Frequently asked questions

What is a strangle on SPWH?
A strangle on SPWH is the strangle strategy applied to SPWH (stock). The strategy is structurally neutral / high-volatility (long premium, OTM): A long strangle buys an OTM call and an OTM put at offset strikes, cheaper than a straddle but requiring a larger underlying move to profit since both wings start out-of-the-money. With SPWH stock trading near $1.33, the strikes shown on this page are snapped to the nearest listed SPWH chain strike and the premiums come straight from the end-of-day bid/ask midpoint.
How are SPWH strangle max profit and max loss calculated?
Upside max profit is unbounded; downside max profit is bounded at the put strike minus the combined debit (reached at zero). Max loss equals the combined debit times 100 (reached anywhere between the two OTM strikes). Two breakevens at call-strike plus debit and put-strike minus debit. For the SPWH strangle priced from the end-of-day chain at a 30-day expiry (ATM IV 24.00%), the computed maximum profit is unbounded per contract and the computed maximum loss is unbounded per contract. Live intraday quotes will differ as the chain moves through the trading session.
What is the breakeven for a SPWH strangle?
The breakeven for the SPWH strangle priced on this page is no defined breakeven on the modeled curve at expiration, derived from end-of-day chain premiums. Breakeven is the underlying price at which the strategy's P&L crosses zero ignoring transaction costs and assignment risk. The current SPWH market-implied 1-standard-deviation expected move is approximately 6.88%; if the move sits well outside the breakeven distance, the structure's risk-reward becomes correspondingly tighter.
When should you consider a strangle on SPWH?

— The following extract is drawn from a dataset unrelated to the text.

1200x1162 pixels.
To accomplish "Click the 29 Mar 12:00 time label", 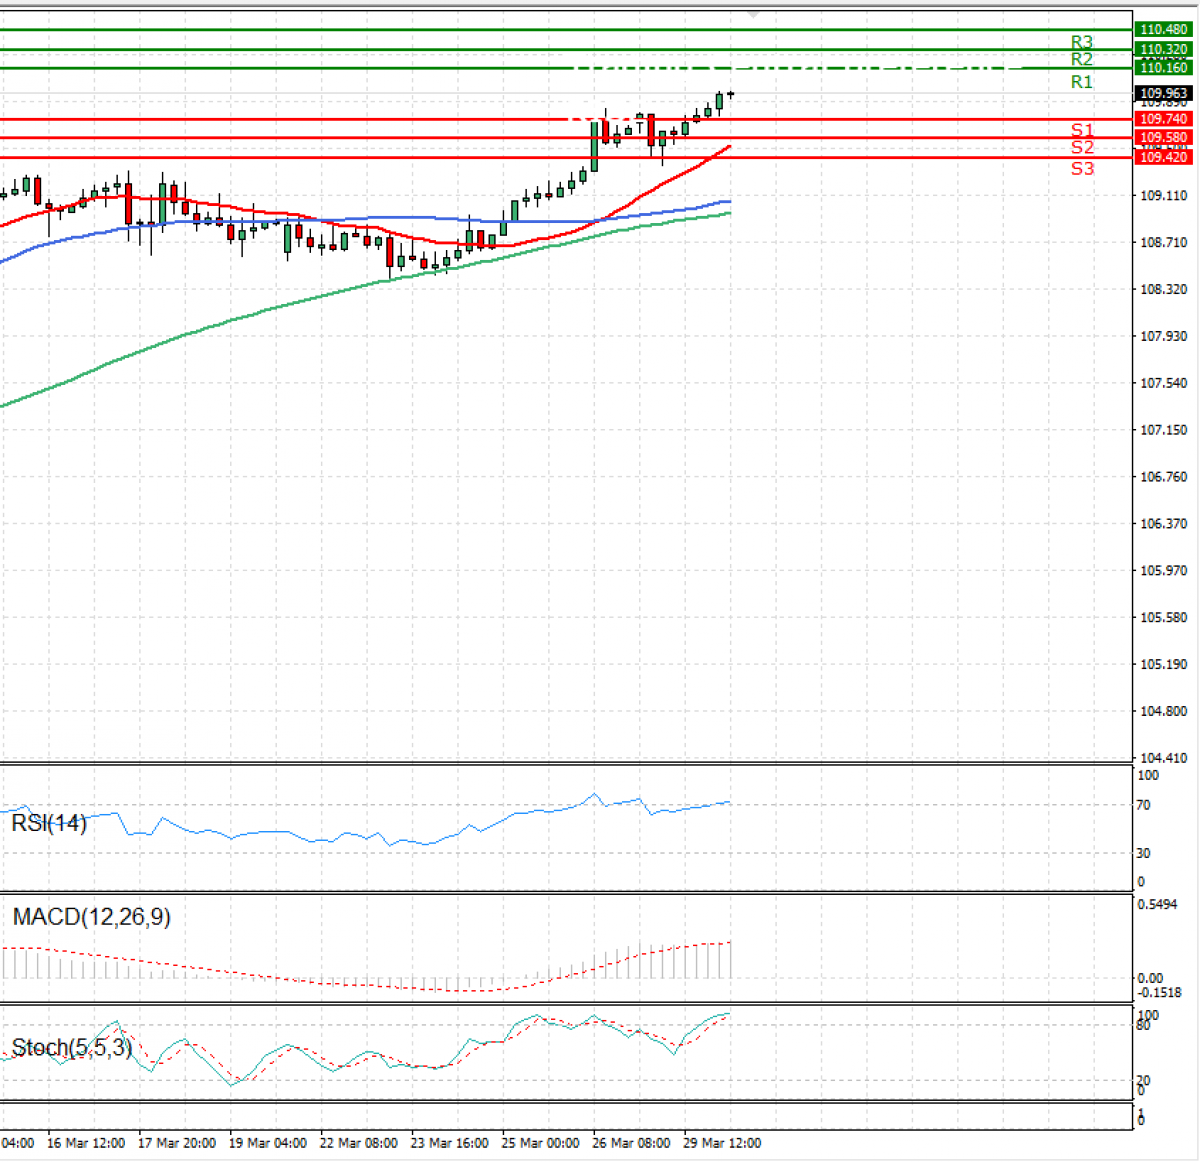I will (722, 1143).
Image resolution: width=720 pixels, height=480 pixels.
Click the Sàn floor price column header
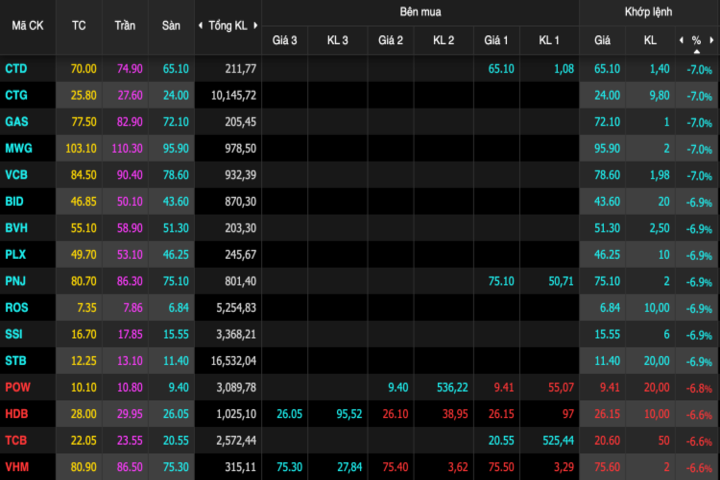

Strangles on SPWH are the cheaper cousin of the straddle - traders use them when they want a large directional move but are willing to give up the inner-strike sensitivity in exchange for a lower up-front debit on the SPWH chain.
How does current SPWH implied volatility affect this strangle?
SPWH ATM IV is at 24.00% with IV rank near 1.32%, which is on the low end of its 1-year range. Premium-buying structures (long call, long put, debit spreads) are relatively cheap in this regime; premium-selling structures collect less credit per unit risk.